Com a chegada dos períodos mais quentes, é comum o crescimento dos casos de diarreia, popularmente chamada de “virose da mosca52. A infecção ocorre principalmente pela ingestão de água ou alimentos contaminados, que podem ser infectados por moscas ao pousarem em superfícies sujas e, em seguida, nos alimentos. Segundo o clínico geral Alex Mont’Alverne, “as moscas podem transportar vírus, bactérias e parasitas ao pousarem em superfícies sujas e depois nos alimentos”.
A diarreia aguda, também conhecida como DDA, ocorre quando há três ou mais episódios de evacuação em até 24 horas. Crianças e idosos estão entre os grupos mais suscetíveis, pois o principal risco é a desidratação.
“O tratamento mais importante é hidratar. E estando vomitando, a pessoa não consegue tomar bastante líquido. Pudendo hidratar, fazer uma hidratação proporcional à quantidade de evacuações. Então, a cada evacuação, pelo menos um copo cheio d’água, misturando com bebidas isotônicas, água de coco, ou com um soro caseiro, um soro mesmo comprado em farmácia”, orienta Mont’Alverne.

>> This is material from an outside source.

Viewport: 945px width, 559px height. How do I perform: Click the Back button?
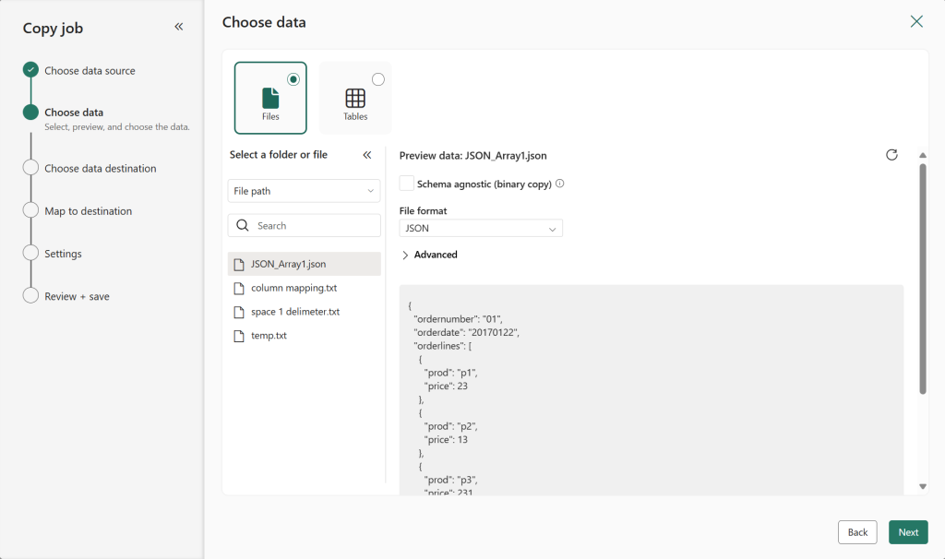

O paciente Greisson Moura relatou sua vivência com a doença: “Fui só hoje, no quarto dia, mas aconselho as pessoas aí no segundo dia, que foi o que o médico falou e brigou comigo. Aí me passou o probiótico, me passou bastante hidratação, que é muito importante fazer”.
Ele reforça que o acompanhamento médico deve ser buscado logo nos primeiros sinais, para evitar complicações como desidratação grave.
Segundo dados da Secretaria Municipal de Saúde de Fortaleza, quase 30 mil atendimentos foram registrados em 2025 por doenças diarreicas agudas. Para prevenir a virose, especialistas indicam cuidados simples, como lavar corretamente as mãos, higienizar bem os alimentos e consumir água tratada.
Além da hidratação, é fundamental observar sinais de alerta, que apontam a necessidade de procurar atendimento médico imediato.
O clínico geral alerta: “Se a dor for forte, se tiver febre alta ou por acaso tiver sangramento junto com as fezes, é melhor procurar uma unidade de saúde, uma UPA ou um posto de saúde, ou se a pessoa estiver muito debilitada, um hospital”.
A atenção deve ser redobrada, principalmente, com crianças e idosos, que perdem líquidos com mais rapidez e apresentam maior risco de complicações. A identificação precoce dos sintomas e a hidratação adequada são essenciais para evitar a desidratação e garantir a recuperação completa.
A orientação é clara: ao perceber diarreia persistente, vômitos frequentes, febre ou sinais de desidratação, procure imediatamente atendimento médico. O diagnóstico precoce e o tratamento correto, com hidratação e acompanhamento profissional, podem prevenir complicações graves e acelerar a recuperação.